Monday, May 21, 2007

Academic Journals Do Not Understand the Concept of Free Information

Recently I've been doing some research on passenger pigeons. My ancestors lived in northern Mississippi, one of the places where passenger pigeons were so populace until the 1880s that the sky would be dark for two days during their migration and tree branches would snap under their weight when they roosted. The ancestral "Big House", as we call it, was on Pigeon Roost Road.

Most people and organizations seem to get the spirit of the web - that information should be universally and freely available. The Mormons supply a treasure trove of genealogical information free on their web site. A variety of sites have made millions of out-of-copyright books available. Most newspaper material is freely available. Even magazines that have subscriptions often post articles after a couple of months have gone by. Individuals devote great amounts of time and effort updating free resources such as wikipedia. We freely offer up information in our web sites, blogs, comments, and reviews.

The sad realization whenever I research the web is that a major category that should be free isn't: academic articles.

Academic journals are not only frequently not free - they're beyond the price that most individuals would pay. They frequently charge $20 or $30 to read a single article, or hundreds of dollars a year to subscribe.

Think about it a minute. The academics who wrote the articles were not paid. Other academics donated time to peer review the article. In most cases the editor of the journal is an unpaid position. And that's not even considering the government grants these journals get. So how do they get off charging so much and effectively prohibiting access to all but a few?

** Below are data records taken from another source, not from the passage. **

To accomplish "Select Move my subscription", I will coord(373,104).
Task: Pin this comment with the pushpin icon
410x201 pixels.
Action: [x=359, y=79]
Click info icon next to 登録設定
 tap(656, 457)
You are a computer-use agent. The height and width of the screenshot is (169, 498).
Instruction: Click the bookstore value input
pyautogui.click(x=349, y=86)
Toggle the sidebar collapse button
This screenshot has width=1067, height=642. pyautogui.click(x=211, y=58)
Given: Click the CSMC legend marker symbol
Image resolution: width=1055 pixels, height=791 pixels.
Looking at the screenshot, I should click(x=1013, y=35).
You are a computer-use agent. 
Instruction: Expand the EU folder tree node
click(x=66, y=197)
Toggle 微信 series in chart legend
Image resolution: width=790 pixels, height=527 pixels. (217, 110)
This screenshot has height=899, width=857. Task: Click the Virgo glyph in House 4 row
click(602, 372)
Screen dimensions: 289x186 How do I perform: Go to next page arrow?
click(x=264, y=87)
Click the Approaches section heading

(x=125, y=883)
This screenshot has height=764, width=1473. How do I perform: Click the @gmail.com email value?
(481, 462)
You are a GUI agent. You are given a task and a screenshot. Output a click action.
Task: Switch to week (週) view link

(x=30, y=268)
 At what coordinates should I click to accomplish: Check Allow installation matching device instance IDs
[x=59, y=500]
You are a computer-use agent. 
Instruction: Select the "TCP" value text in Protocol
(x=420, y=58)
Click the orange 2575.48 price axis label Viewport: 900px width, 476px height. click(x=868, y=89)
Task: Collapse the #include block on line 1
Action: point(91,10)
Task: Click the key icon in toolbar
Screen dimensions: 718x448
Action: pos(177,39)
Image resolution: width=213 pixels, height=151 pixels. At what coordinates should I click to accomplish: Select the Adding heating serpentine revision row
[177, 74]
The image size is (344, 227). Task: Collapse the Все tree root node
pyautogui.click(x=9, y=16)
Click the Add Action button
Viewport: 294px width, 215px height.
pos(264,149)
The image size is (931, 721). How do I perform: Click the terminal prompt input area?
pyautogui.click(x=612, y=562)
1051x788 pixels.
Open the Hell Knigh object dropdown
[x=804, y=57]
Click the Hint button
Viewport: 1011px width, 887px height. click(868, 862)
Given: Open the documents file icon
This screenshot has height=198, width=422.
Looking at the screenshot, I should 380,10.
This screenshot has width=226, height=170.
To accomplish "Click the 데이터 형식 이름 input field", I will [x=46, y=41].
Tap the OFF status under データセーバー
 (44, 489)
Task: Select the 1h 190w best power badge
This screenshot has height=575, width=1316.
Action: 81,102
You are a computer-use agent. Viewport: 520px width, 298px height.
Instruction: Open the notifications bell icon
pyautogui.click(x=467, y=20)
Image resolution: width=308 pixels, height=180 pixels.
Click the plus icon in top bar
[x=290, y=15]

No doubt they have their reasons - the cost of the print edition, for example. (I honestly can't think of another one.) They have all sorts of options beyond prohibitive per-article fees. They could host ads. They could charge for extra features like an index or newer articles. They could make articles free after a year.

The real problem is that they just don't get it - ideas and information should be freely available to everyone. It's not just an ideology; it's an ideology backed up by a business model. They lose on all fronts.

2 comments:

Tom Slee said...

I couldn't agree more. It's particularly ironic given that the web has its origins in academic science. I often (well, occasionally) wish I could keep track of some of the chemistry things I used to study, but it is entirely off limits to me. There is arxiv.org, but I find it unnavigable without knowing the current people to watch for.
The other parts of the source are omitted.